La Parola di Dio commentata dal Magistero della Chiesa: L’abbandono nelle mani della Provvidenza divina – Benedetto XVI (Omelia, 26 Luglio 2009): Non è facile proporre il tema della Provvidenza in un mondo prostrato da crudeli dolori come è ora il nostro. Non di rado coloro che patiscono le disgrazie più grandi, sentono quasi un’avversione verso Dio, perché non capiscono come possa permettere tanto gravi sofferenze nella loro vita, o in quella dei loro cari. La tentazione di vedere Dio come nemico è molto frequente e sommamente dolorosa. È, dunque, necessario purificare la nostra mente e il nostro cuore da queste idee insidiose, e tornare al vero significato della Provvidenza di Dio. La Provvidenza non è un cieco abbandonarsi alle correnti della vita, sperando che Dio intervenga manifestandosi come un’energia spettacolare nel momento più opportuno. La Provvidenza è cercare con tutte le forze dell’anima il Regno di Dio e la sua giustizia, e confidare che niente ci mancherà, se rimarremo in quella docilità suprema alla volontà di Dio. Fidarsi della Provvidenza è qualcosa di molto rischioso, perché presuppone il camminare nell’ambito del soprannaturale, nell’ambito delle cose che non si vedono, della pura fiducia in Dio. Si tratta di lanciarsi alla realizzazione delle opere di Dio, non spinti dalla proprie forze, bensì semplicemente dalla consapevolezza dell’invito divino. Quando il Curato d’Ars fondò, alla fine del XIX secolo, la “Provvidenza”, un asilo per bambine orfane, non aveva i mezzi per sostenere quell’istituzione, né aveva modo di alimentare tutte quelle ragazze che, ad un certo momento, giunsero ad essere oltre sessanta. Un giorno, in un periodo di grave necessità, senza sapere come, si moltiplicarono i suoi granai e poté senza difficoltà dar loro da mangiare. La storia di Eliseo torna sempre a ripetersi, cioè la storia dell’intervento di Dio in favore di chi sa fidarsi di Lui. Non cessiamo di intraprendere ciò che sembra essere volontà di Dio, per timore che ci manchino i mezzi materiali: Dio provvederà!

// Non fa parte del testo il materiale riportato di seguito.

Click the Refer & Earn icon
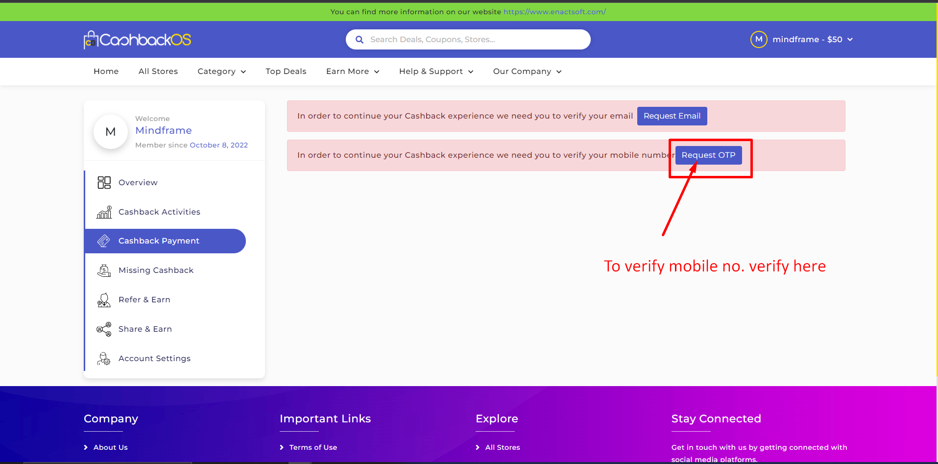 click(104, 300)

Cercate il regno di Dio – Paolo VI (Omelia, 8 Settembre 1963): Cosa deve dire il Santo Padre? La stessa cosa che dice il Vangelo: prima di tutto compiere i doveri religiosi. Tutto il resto verrà se ai doveri religiosi si adempirà bene, con coscienza; poiché, se la vita nostra è innestata sulla Provvidenza divina, tutto il resto non manca, ma arricchisce la nostra vita con l’abbondanza di una pioggia; anche le altre questioni: temporali, materiali, civili, sociali trovano facile soluzione se questo primo, fondamentale dovere è compiuto. Purtroppo siamo invece molto corrivi a dimenticare questo dovere: se non abbiamo le comodità che tutti aspirano ad avere, i doveri religiosi passano prima in seconda linea e poi sono dimenticati. Molti vogliono che sia la Religione ad andare in cerca di essi piuttosto che andare essi in cerca della Religione. Il Santo Padre vuole ricordare l’esempio dei nostri vecchi: la domenica facevano chilometri e chilometri per andare ad assistere alla Messa, magari ne ascoltavano pure una seconda; si recavano poi alle Funzioni pomeridiane o alla Dottrina o alle altre azioni di culto. Invece adesso la gente del mondo nostro sente poco la domenica religiosa.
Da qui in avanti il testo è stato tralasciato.